Canadian Film Tax Incentives – Still In The Game

Arts & EntertainmentTelevision / Movies

  • Author Scatena & Rosner Films
  • Published January 27, 2017
  • Word count 561

As mentioned in The Importance of Film Tax Incentives Today, tax incentives are a key component to independent film budgets. This is a fact for all filmmakers. For those of us in the USA, we have the ability to rely on several state governments to secure portions of our films’ budgets. But we don’t have a monopoly on the idea, and our friendly neighbors above us bring competitive incentives. With nearly 100 productions currently shooting [at the time I write this] throughout Toronto and Vancouver, more and more production companies are looking north for their locations and services.

Canada offers one of the best tax incentives in North America by not only providing a great tax percentage, but factoring in the currency exchange rate allows both large and small productions to shoot for a reasonable price. Canada’s dollar usually steeps below $0.80 USD, allowing the hard earned American dollar to actually save you money in Canada. Most production companies utilize the weak Canadian dollar to increase the amount they can spend on their shoots. And depending on the province of choice (usually Ontario, B.C., or Quebec) and project requirements, you could qualify up to 40% tax incentives to cover your budget. Between Vancouver and Toronto, they have been known to be stand-ins for iconic cities like New York and Chicago. Although used for location services, Toronto, Montreal, and Vancouver also have professional sound stages, VFX studios, and other post-production houses you could take advantage of. The best part: Canada will give you an extra tax percentage for each and every one of those items!

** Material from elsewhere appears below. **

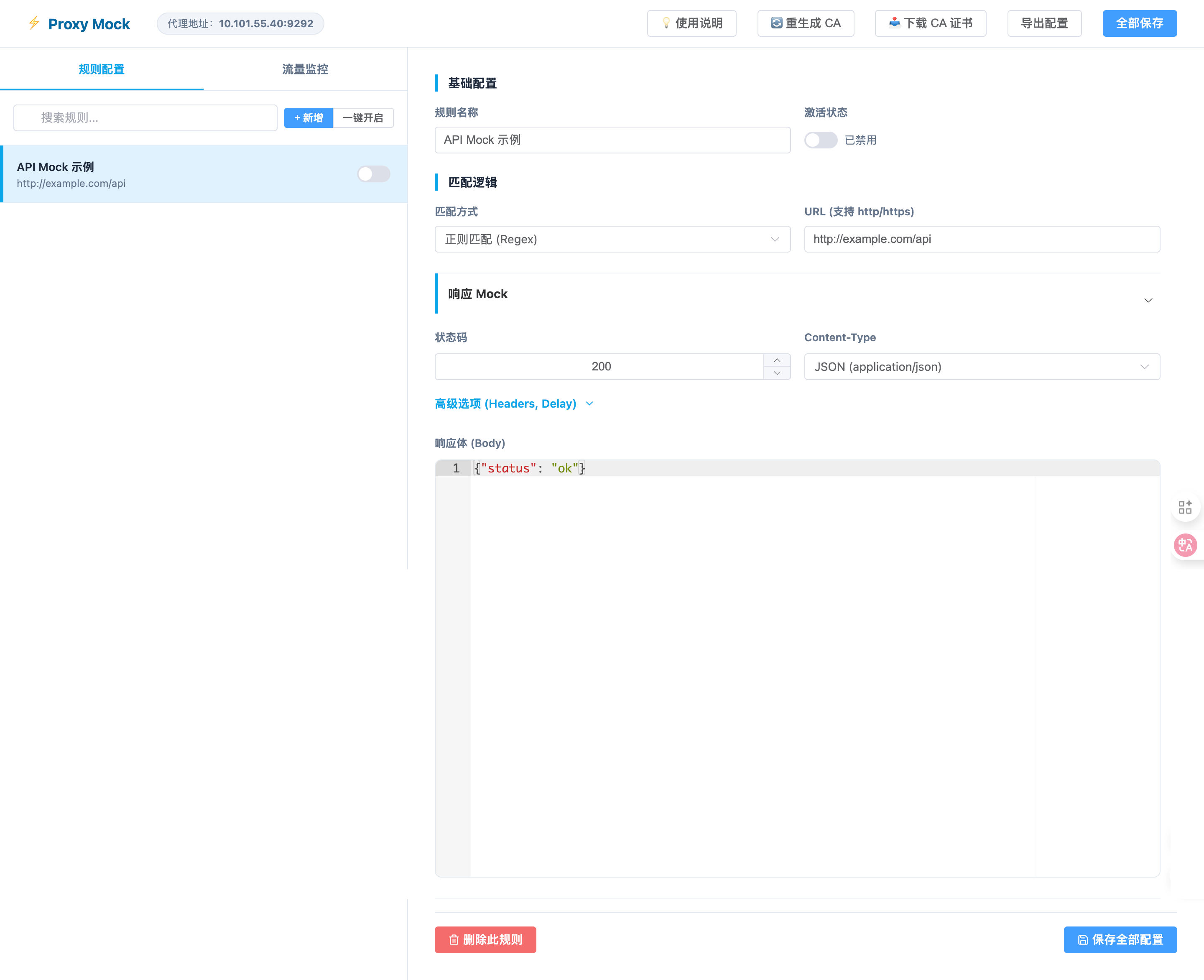Open the 匹配方式 Regex dropdown
The width and height of the screenshot is (1204, 980).
pyautogui.click(x=612, y=239)
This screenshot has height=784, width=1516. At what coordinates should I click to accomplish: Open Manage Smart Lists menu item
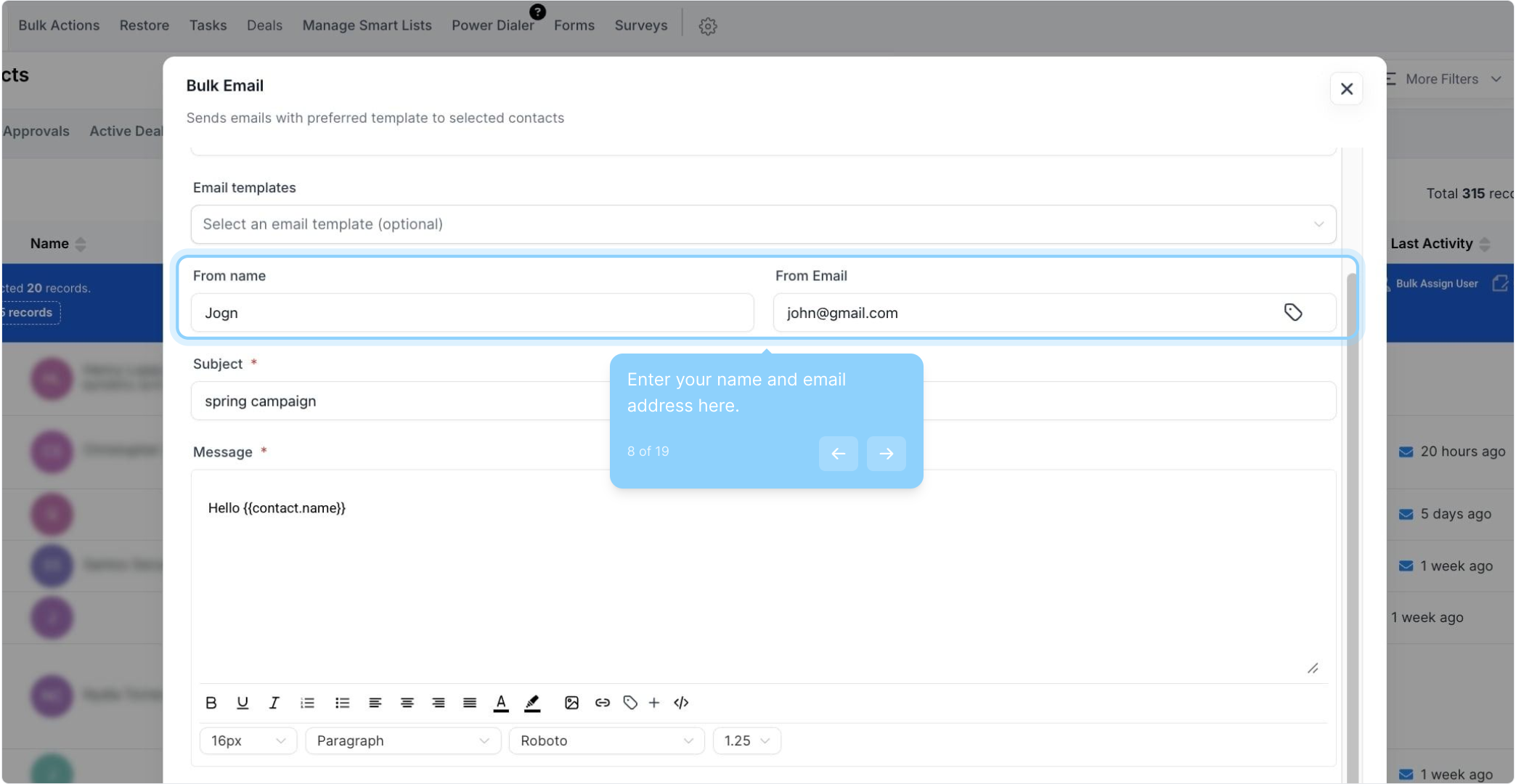[x=367, y=25]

In late 2015 to early 2016, British Columbia noticed that it was receiving an exponential amount of business from out-of-state productions that they couldn’t handle, causing a fluctuation in the provinces annual budget. In B.C., the Finance Minister publicly stated that they are "not prepared to see payouts grow at the rate they have. We have a balanced budget, but we have other priority areas that we feel we need to address on behalf of British Columbians." With these statements, the Minister was contemplating placing a cap on B.C.’s tax incentive. While this does not seem like a major problem on its face, this is concerning because much of the regions success in attracting large quantities of film productions has been predicated on the no-cap policy. Further, one province adopting such a startling policy shift could have been enough to encourage other provinces and states to follow suit; such a shift could easily cripple the northern filmmaker community.

Since the discussions were released back in February, an industry-government group of representatives from film and television reconstructed the tax credit to benefit both the film industry and the people of the province. Starting Oct 1, 2016, "the basic production services tax credit rate will be set at 28%, down from 33%, and the digital animation or visual effects (DAVE) tax credit rate will be set at 16%, down from 17.5%."– (news.gov.bc.ca). In other words, despite a slight decrease in credit rates, the province will continue to attract the filmmaking industry by standing by their no-cap policy. And of course, the low Canadian dollar is still an attractive added benefit that state-side territories cannot offer. At least for the time being, the no-cap policy paired with a favorable exchange rate should keep Canada at the top of you location list.